━━━ SUPPLIED RECORDS
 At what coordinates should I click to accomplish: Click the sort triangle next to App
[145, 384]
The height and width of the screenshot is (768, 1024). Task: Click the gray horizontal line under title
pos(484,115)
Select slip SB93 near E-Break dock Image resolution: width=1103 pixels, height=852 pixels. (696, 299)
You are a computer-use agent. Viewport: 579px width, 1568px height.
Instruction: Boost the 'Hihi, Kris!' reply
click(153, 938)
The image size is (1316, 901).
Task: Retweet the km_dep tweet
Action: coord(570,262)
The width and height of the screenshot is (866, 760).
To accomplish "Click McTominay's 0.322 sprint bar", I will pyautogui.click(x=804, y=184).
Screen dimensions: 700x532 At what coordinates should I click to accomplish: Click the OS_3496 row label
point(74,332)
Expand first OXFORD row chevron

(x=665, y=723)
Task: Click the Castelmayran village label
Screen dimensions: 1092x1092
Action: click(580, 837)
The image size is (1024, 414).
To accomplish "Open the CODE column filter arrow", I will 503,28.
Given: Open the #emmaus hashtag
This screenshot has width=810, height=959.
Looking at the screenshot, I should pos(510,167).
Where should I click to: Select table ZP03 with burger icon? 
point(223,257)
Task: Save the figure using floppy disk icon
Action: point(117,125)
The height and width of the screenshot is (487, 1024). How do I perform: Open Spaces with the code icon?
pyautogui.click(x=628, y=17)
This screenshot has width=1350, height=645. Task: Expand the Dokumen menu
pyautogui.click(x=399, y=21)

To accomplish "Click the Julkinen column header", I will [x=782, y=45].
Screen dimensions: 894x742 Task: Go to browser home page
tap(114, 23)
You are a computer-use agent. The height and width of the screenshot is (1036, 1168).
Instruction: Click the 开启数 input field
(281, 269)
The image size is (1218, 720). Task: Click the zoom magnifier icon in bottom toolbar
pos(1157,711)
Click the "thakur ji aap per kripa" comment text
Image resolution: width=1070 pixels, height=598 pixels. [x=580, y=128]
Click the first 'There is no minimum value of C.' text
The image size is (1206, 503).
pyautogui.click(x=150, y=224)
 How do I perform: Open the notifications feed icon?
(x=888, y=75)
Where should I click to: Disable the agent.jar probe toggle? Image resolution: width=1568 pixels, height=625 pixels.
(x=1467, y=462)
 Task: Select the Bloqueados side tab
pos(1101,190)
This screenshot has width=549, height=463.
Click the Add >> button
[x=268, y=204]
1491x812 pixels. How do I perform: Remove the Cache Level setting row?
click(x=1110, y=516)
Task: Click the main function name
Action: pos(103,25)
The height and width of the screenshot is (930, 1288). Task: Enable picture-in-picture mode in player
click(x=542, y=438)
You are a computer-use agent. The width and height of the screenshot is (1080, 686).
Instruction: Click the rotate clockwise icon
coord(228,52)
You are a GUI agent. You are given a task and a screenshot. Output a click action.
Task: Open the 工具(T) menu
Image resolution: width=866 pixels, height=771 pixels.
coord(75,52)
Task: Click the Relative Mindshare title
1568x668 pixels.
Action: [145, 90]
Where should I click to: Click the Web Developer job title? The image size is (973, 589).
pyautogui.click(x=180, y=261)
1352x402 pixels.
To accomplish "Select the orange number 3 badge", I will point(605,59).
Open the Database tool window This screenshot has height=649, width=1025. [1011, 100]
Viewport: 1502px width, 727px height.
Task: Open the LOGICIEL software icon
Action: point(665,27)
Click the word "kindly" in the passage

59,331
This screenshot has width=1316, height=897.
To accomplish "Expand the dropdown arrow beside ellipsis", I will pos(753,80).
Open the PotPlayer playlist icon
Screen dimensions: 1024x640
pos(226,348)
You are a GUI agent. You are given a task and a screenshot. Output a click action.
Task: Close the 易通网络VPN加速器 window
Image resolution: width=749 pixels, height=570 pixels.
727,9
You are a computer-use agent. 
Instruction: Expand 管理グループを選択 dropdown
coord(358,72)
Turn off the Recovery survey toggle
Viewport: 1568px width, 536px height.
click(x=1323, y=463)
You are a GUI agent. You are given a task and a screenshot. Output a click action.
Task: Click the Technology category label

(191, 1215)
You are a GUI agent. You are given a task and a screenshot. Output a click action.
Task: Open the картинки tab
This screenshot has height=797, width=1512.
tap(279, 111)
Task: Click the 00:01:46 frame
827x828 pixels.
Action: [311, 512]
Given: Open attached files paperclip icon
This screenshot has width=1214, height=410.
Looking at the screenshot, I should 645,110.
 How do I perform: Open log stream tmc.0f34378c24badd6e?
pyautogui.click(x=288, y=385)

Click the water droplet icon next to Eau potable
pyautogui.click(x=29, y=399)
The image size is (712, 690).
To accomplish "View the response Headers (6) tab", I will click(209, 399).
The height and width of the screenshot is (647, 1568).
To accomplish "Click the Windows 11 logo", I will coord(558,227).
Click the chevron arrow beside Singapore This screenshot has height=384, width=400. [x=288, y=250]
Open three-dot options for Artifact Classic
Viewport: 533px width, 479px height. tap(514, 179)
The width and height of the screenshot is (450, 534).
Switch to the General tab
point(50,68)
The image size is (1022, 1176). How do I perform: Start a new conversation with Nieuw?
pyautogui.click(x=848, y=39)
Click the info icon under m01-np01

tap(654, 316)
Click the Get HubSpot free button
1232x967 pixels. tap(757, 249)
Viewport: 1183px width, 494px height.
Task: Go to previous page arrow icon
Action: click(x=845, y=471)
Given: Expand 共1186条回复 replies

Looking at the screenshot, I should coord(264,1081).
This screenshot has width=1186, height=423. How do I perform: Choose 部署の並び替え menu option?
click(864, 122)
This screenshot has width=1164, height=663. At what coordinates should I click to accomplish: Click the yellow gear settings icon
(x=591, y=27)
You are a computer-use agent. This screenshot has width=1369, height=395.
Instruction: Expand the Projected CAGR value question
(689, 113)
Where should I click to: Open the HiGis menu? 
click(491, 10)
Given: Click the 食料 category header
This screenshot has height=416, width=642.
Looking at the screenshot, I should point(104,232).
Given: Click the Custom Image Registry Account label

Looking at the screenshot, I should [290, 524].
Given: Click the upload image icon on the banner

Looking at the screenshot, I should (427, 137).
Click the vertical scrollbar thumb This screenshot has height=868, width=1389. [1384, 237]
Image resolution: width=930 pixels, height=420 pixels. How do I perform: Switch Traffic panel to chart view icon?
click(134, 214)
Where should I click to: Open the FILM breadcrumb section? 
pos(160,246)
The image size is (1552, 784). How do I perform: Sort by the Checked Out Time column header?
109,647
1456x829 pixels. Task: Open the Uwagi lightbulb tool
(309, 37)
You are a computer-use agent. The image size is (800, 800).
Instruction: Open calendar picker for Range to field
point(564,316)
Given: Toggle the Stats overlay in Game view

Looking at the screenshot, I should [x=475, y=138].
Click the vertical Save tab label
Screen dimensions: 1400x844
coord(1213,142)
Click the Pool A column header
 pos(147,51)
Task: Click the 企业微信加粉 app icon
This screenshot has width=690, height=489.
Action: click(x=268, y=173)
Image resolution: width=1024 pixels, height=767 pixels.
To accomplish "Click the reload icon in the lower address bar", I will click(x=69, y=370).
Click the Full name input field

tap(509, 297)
━━━━━━
● **WORK REQUIRED**: Among the records, find the lines that contain "beside" and copy each of them.

● **TASK OUTPUT**:
To accomplish "Expand the dropdown arrow beside ellipsis", I will pos(753,80).
Click the chevron arrow beside Singapore This screenshot has height=384, width=400. [x=288, y=250]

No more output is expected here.